How “feminist” the Gnostics actually were is difficult to conclude with certainty, and one’s conclusion will depend on which texts one chooses to concentrate on, and which texts one ignores. In several Gnostic works, God the Father is praised and celebrated as “thrice-male,”17 which is scarcely likely to appeal to feminists. In the Gnostic Dialogue of the Savior, Jesus directs his disciples to “Pray in the place where there is no woman,” and urges that “the works of womanhood” be destroyed.18 The Gnostic Sophia [Wisdom] of Jesus Christ says “These are all perfect and good. Through these was revealed the defect in the female.”19 Most damning of all, in the Gnostic Gospel of Thomas, Simon Peter says, “Let Mary leave us, for women are not worthy of Life.” Jesus replies, “I myself shall lead her in order to make her male, so that she too may become a living spirit resembling you males. For every woman who will make herself male will enter the Kingdom of Heaven.”20 It is obvious that any interpretation of the Gnostic movement as proto-feminist requires an extremely selective reading of its texts.
Professional historians and archaeologists almost universally reject feminist claims of ancient feminist/goddess cultures in the Mediterranean, or elsewhere. (See Goddess Unmasked by Philip G. Davis for an excellent overview of the unscholarly foundation on which feminist scholars have built such claims.21) All known human societies, past and present, are “patriarchal” in the sense that formal leadership both in society and in the home is predominantly associated with the male. “Women’s Studies” classes claim many exceptions, but those claims do not survive critical scrutiny.22 This does not mean that no leaders are female, nor does it deny that women often have enormous informal power not accounted by formal measures.
Most rational persons will conclude that a book is wholly unserious when they read a passage such as the following from The Da Vinci Code:
Langdon held up his Mickey Mouse watch and told her that Walt Disney had made it his life’s work to pass on the Grail story to future generations. Throughout his entire life, Disney had been hailed as “the Modern-Day Leonardo Da Vinci.” Both men were generations ahead of their times, uniquely gifted artists, members of secret societies, and, most notably, avid pranksters. Like Leonardo, Walt Disney loved infusing hidden messages and symbolism in his art. (261)

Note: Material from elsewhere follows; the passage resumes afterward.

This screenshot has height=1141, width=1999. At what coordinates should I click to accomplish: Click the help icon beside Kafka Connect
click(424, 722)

The evidence for Disney’s involvement with the Grail and “the sacred feminine” is said to be found in Cinderella, Sleeping Beauty, Snow White, and most especially in The Little Mermaid. It is indeed possible that Brown included this section as a warning to the reader not to take anything in this book seriously. But if so, he did it in a cypher so opaque — a reductio ad absurdum — that almost nobody has yet managed to decode it. This supposition is strengthened by the subsequent solemn pronouncement that the Age of Aquarius is about to dawn (268), as if this were some freshly-decoded development of a conspiracy, instead of a foolish and trite expression popular a generation ago.

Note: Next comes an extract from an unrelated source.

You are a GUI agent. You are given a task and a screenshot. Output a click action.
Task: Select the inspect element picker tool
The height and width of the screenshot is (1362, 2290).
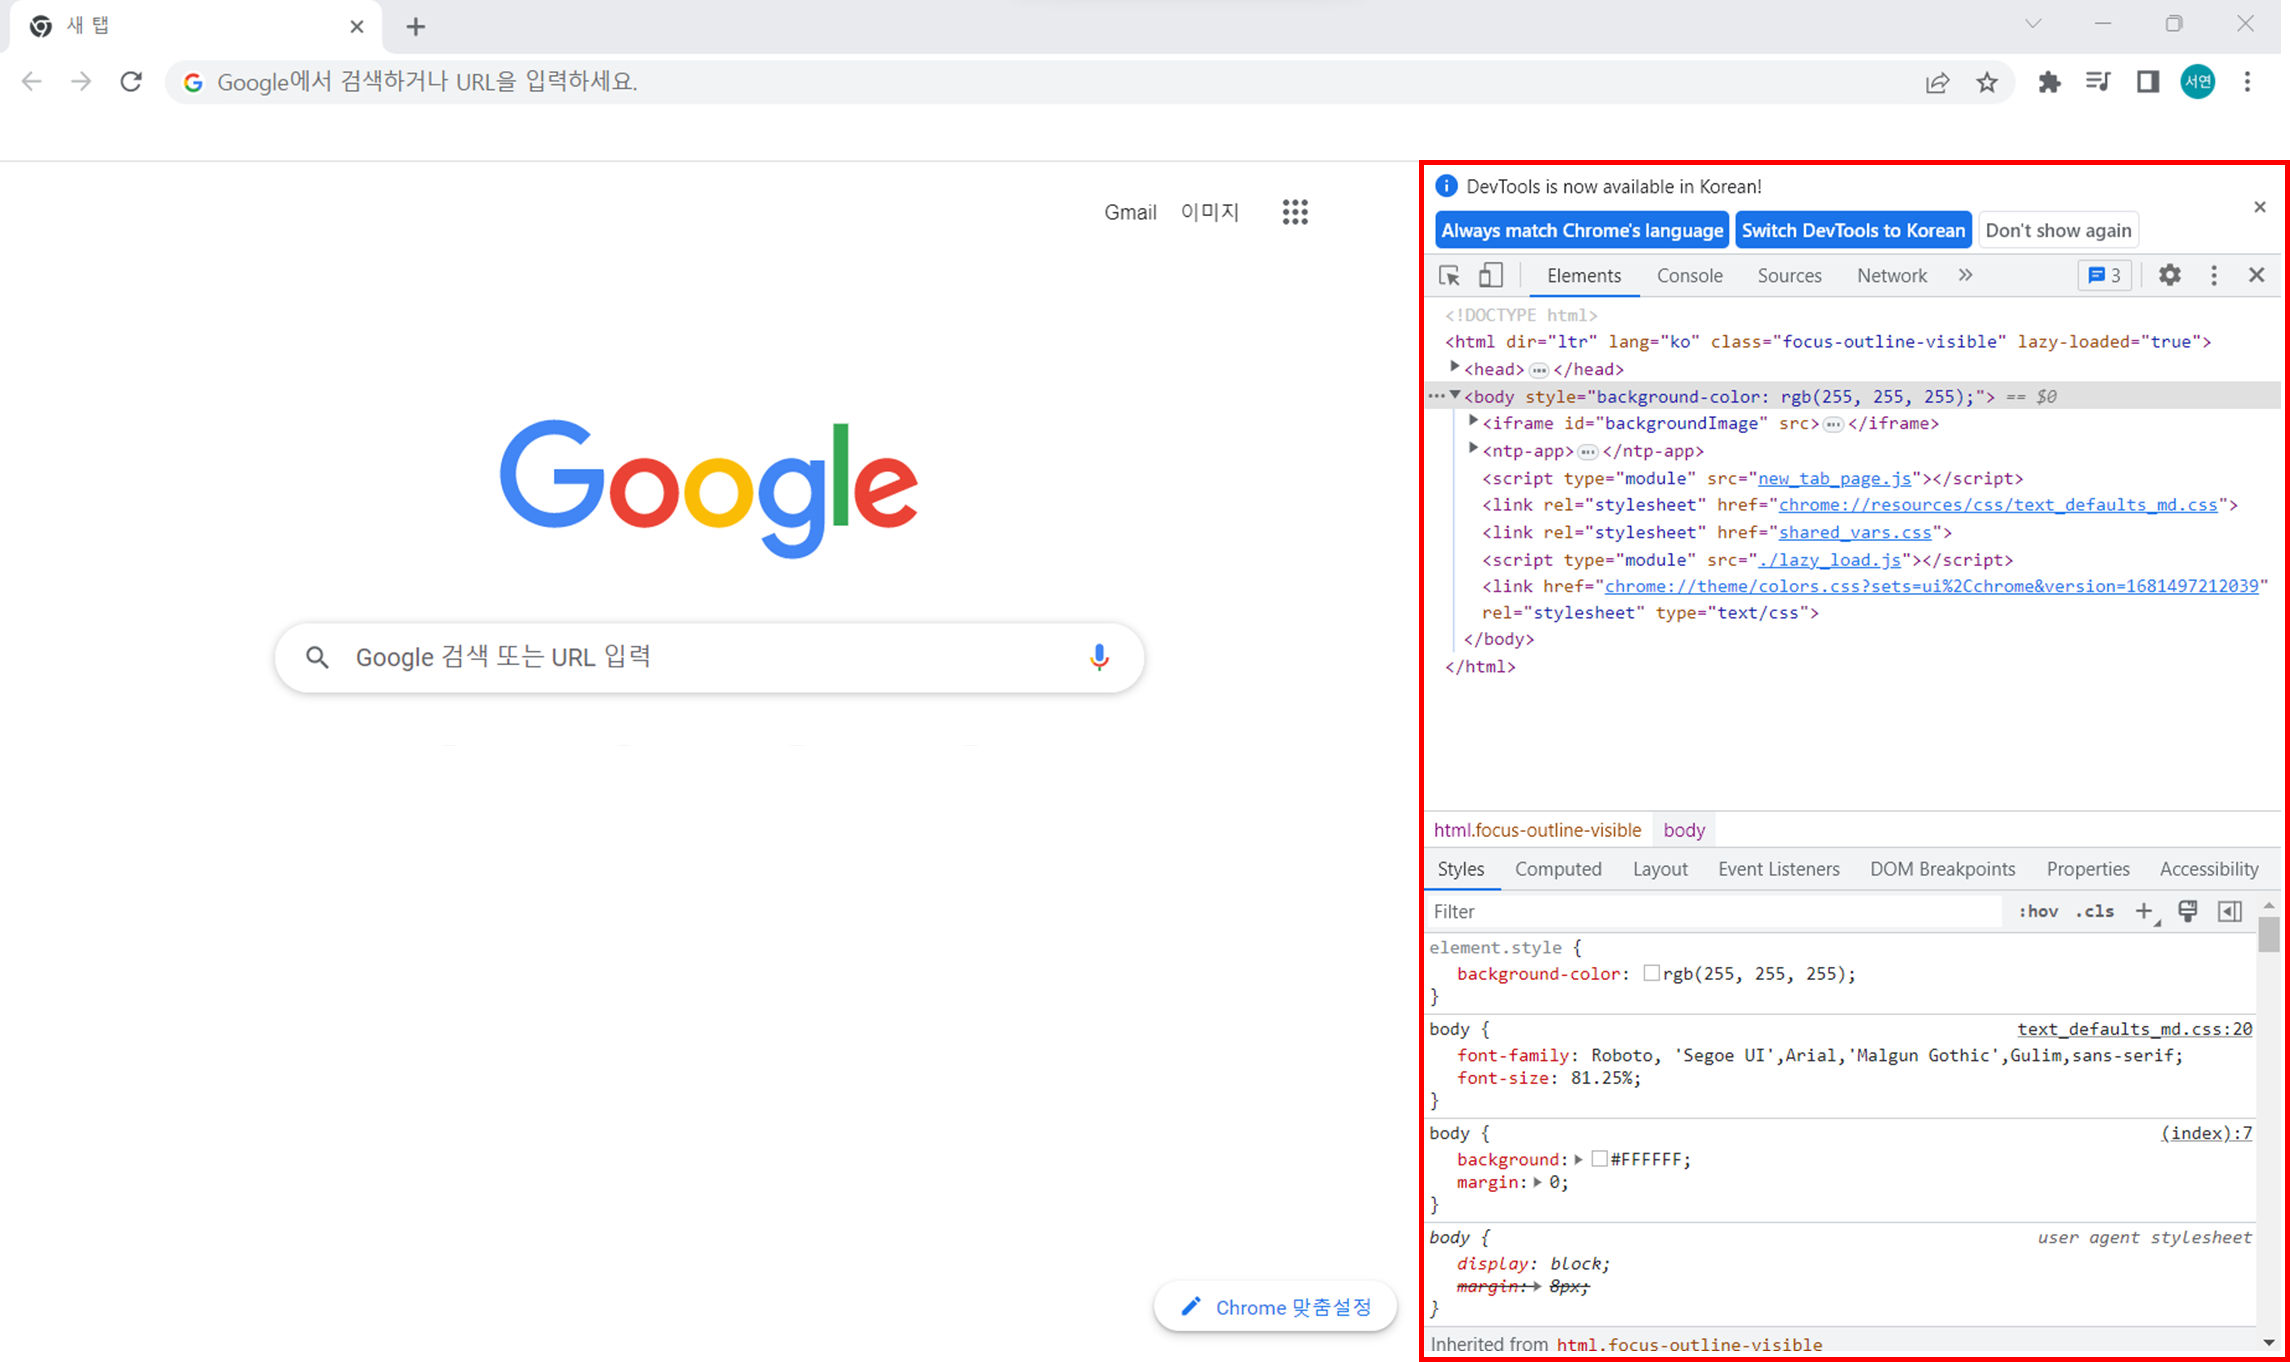coord(1449,276)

The rational person can enjoy reading works of fiction or science fiction, even trite fiction like The Da Vinci Code, without worrying excessively about obvious absurdities within the story. But a problem arises when a work of fiction explicitly claims to be more than a work of fiction, when it resonates with other widespread misinformation within the culture, and when 25 million readers are bamboozled by its specious assertions. The alleged “facts” in The Da Vinci Code are no more credible than those in Holy Blood, Holy Grail, from which they are taken. If you think of yourself as a skeptic you’ll do well to realize that very little fact is mixed in with Brown’s fiction.